EXERCISE AIM: Set down all of the records word for word.

(Collected data)
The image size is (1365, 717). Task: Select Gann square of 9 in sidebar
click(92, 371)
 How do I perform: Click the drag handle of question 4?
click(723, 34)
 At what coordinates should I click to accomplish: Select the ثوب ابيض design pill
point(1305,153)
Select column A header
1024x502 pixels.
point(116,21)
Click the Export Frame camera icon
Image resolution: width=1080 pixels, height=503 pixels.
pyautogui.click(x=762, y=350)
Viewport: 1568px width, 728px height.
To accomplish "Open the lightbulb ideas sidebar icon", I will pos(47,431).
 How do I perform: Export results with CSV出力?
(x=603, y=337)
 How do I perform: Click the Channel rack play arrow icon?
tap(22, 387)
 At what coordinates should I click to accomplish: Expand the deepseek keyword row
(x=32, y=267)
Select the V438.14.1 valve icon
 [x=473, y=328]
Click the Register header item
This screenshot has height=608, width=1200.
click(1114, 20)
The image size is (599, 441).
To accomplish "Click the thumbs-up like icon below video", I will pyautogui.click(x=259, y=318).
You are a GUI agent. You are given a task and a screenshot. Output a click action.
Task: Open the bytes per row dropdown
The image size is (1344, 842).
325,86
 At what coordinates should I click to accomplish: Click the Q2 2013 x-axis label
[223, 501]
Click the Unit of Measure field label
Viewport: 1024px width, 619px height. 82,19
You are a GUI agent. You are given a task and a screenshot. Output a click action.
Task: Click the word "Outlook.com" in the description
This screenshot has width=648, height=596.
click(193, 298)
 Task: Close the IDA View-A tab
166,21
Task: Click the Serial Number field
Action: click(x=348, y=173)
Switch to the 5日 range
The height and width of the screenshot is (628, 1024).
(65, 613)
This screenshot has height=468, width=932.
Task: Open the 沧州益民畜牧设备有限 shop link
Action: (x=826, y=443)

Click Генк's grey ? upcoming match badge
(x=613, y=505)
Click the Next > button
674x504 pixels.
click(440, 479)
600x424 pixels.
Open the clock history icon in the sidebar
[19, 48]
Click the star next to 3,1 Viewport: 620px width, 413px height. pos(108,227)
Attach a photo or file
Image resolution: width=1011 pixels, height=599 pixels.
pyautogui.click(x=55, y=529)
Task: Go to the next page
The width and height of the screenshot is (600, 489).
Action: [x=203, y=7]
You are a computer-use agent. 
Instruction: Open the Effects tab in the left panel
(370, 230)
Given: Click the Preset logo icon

RESULT OF THE EXERCISE:
The image size is (1365, 717). Task: Select Gann square of 9 in sidebar
click(92, 371)
 How do I perform: Click the drag handle of question 4?
click(723, 34)
 At what coordinates should I click to accomplish: Select the ثوب ابيض design pill
point(1305,153)
Select column A header
1024x502 pixels.
point(116,21)
Click the Export Frame camera icon
Image resolution: width=1080 pixels, height=503 pixels.
pyautogui.click(x=762, y=350)
Viewport: 1568px width, 728px height.
To accomplish "Open the lightbulb ideas sidebar icon", I will pos(47,431).
 How do I perform: Export results with CSV出力?
(x=603, y=337)
 How do I perform: Click the Channel rack play arrow icon?
tap(22, 387)
 At what coordinates should I click to accomplish: Expand the deepseek keyword row
(x=32, y=267)
Select the V438.14.1 valve icon
 [x=473, y=328]
Click the Register header item
This screenshot has height=608, width=1200.
click(1114, 20)
The image size is (599, 441).
To accomplish "Click the thumbs-up like icon below video", I will pyautogui.click(x=259, y=318).
You are a GUI agent. You are given a task and a screenshot. Output a click action.
Task: Open the bytes per row dropdown
The image size is (1344, 842).
325,86
 At what coordinates should I click to accomplish: Click the Q2 2013 x-axis label
[223, 501]
Click the Unit of Measure field label
Viewport: 1024px width, 619px height. 82,19
You are a GUI agent. You are given a task and a screenshot. Output a click action.
Task: Click the word "Outlook.com" in the description
This screenshot has width=648, height=596.
click(193, 298)
 Task: Close the IDA View-A tab
166,21
Task: Click the Serial Number field
Action: click(x=348, y=173)
Switch to the 5日 range
The height and width of the screenshot is (628, 1024).
(65, 613)
This screenshot has height=468, width=932.
Task: Open the 沧州益民畜牧设备有限 shop link
Action: (x=826, y=443)

Click Генк's grey ? upcoming match badge
(x=613, y=505)
Click the Next > button
674x504 pixels.
click(440, 479)
600x424 pixels.
Open the clock history icon in the sidebar
[19, 48]
Click the star next to 3,1 Viewport: 620px width, 413px height. pos(108,227)
Attach a photo or file
Image resolution: width=1011 pixels, height=599 pixels.
pyautogui.click(x=55, y=529)
Task: Go to the next page
The width and height of the screenshot is (600, 489).
Action: [x=203, y=7]
You are a computer-use agent. 
Instruction: Open the Effects tab in the left panel
(370, 230)
Given: Click the Preset logo icon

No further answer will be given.